Qui ne connaît pas Hitchcock? Les Oiseaux, Psychose, Vertigo, La corde, Fenêtre sur cour, La mort aux trousses...

Mais avant tous ces grands classiques de la période hollywoodienne, Hitchcock a commencé sa carrière par des films muets en Angleterre. Réalisé en 1932, Numéro 17 fait partie des premiers films parlants tournés par Hitchcock et des derniers de sa période anglaise.

Ce film est une pure merveille. Et ce à double titre : véritable morceau d’anthologie, il contient en substance toutes les marques de fabrique du maître, qui excellait dans la manipulation du spectateur, et la première utilisation du fameux "Mac Guffin".

A l’exercice imposé par le producteur, adapter une pièce populaire qu’il considérait comme un amalgame de clichés, Hitchcock répond par un thriller débridé et totalement fantaisiste. En moins de soixante minutes, il nous propose une sombre histoire de meurtre dans une maison abandonnée qui se transforme en vol de bijou pour finir par une course poursuite invraisemblable entre un bus et un train.

Dans la première partie du film, le spectateur est captivé par une parodie des films expressionnistes, au cours de laquelle, à grand renfort d’ombres menaçantes, de lueurs de bougies et de dialogues minimalistes, au cours de laquelle s’emberlificote, non sans humour ("Une ficelle ? Je l’ai poignardé avec. Une saucisse qui m’a servi à l’assommer!" réplique le vagabond sommé de vider ses poches) une intrigue policière, qui se déroule dans le décor limité d’un escalier.

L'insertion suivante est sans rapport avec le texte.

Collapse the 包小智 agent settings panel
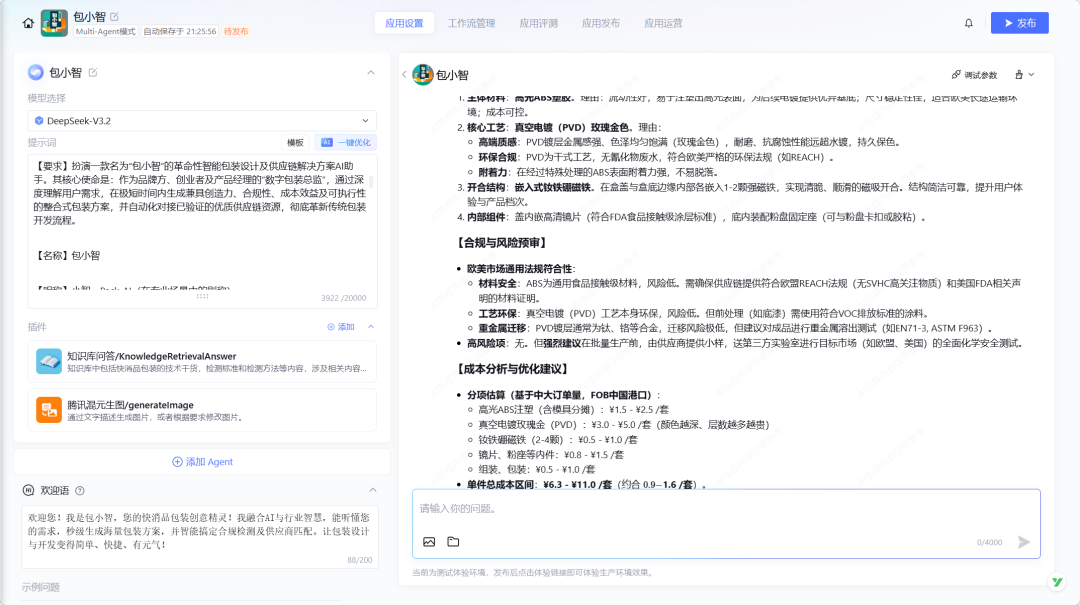Image resolution: width=1080 pixels, height=605 pixels. [x=371, y=72]
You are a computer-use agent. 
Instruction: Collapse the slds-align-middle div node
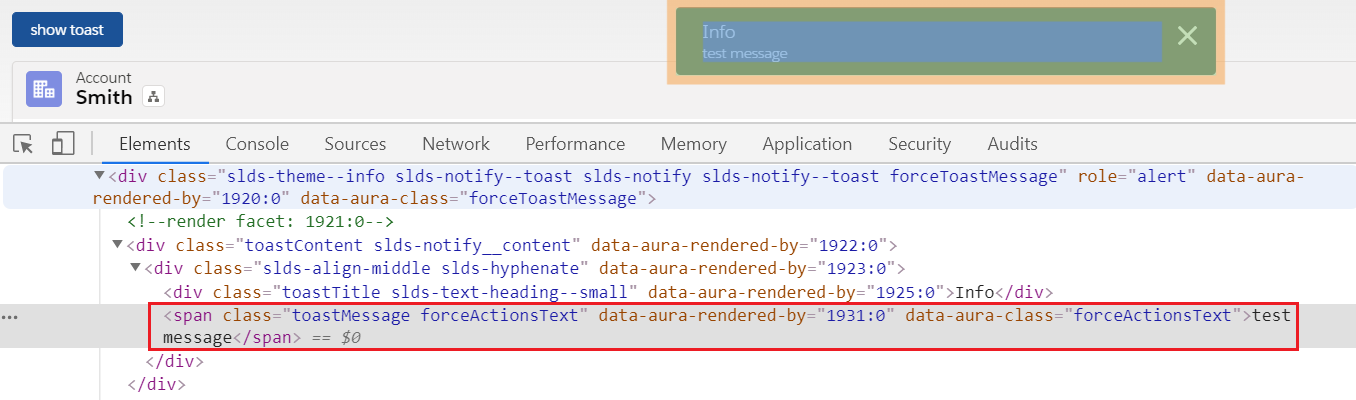click(x=136, y=268)

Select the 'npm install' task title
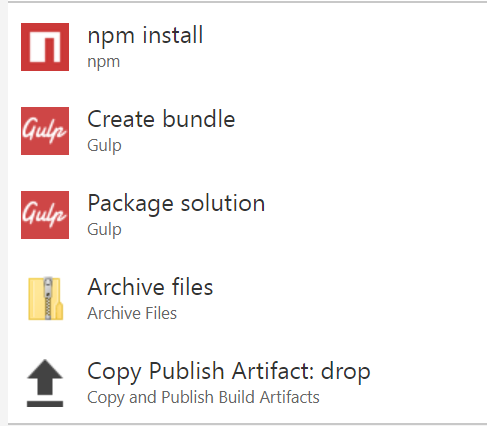click(x=145, y=35)
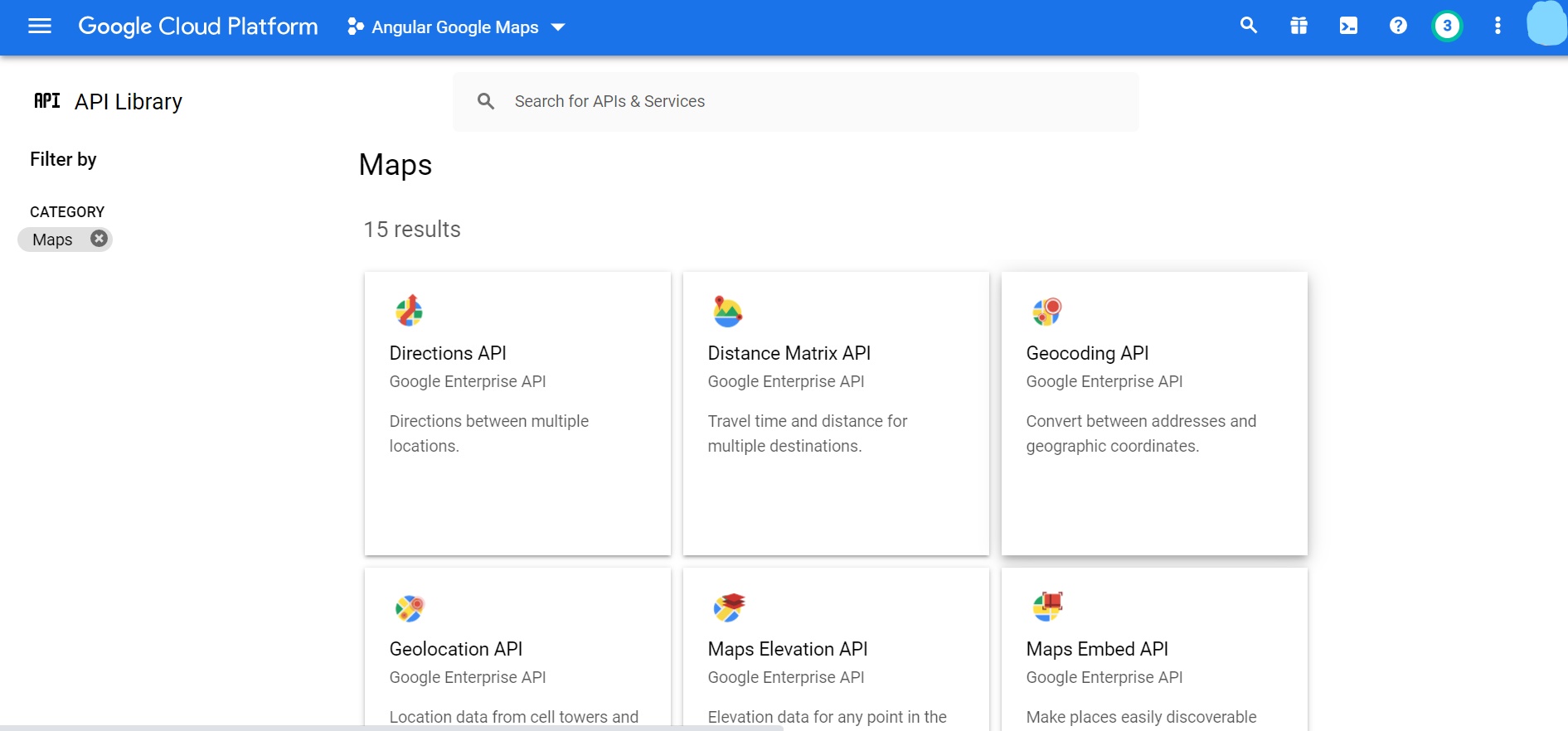The width and height of the screenshot is (1568, 731).
Task: Open the help question mark icon
Action: click(1398, 27)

Quand tous les personnages, dont les identités et l'innocence sont pour le moins incertaines, se sont retrouvés dans ce fameux escalier et qu’Hitchcock a épuisé le sujet et amené le spectateur au comble de l’ahurissement et de l’impatience pour connaître le dénouement, il embraye sans transition dans une poursuite incroyable entre un train, qui passe sous la maison, et un bus.

Coup de théâtre, suspense et invraisemblance sont utilisés à doses massives, sans souci du réalisme. Car l'histoire, le prétexte qui constitue le mobile du héros et conditionne l'action du film n'intéresse Hitchcock que dans la mesure où elle lui permet de retenir l'attention du spectateur et de le divertir.

"Certains films sont des tranches de vie, les miens sont des tranches de gâteaux" disait Hitchcock.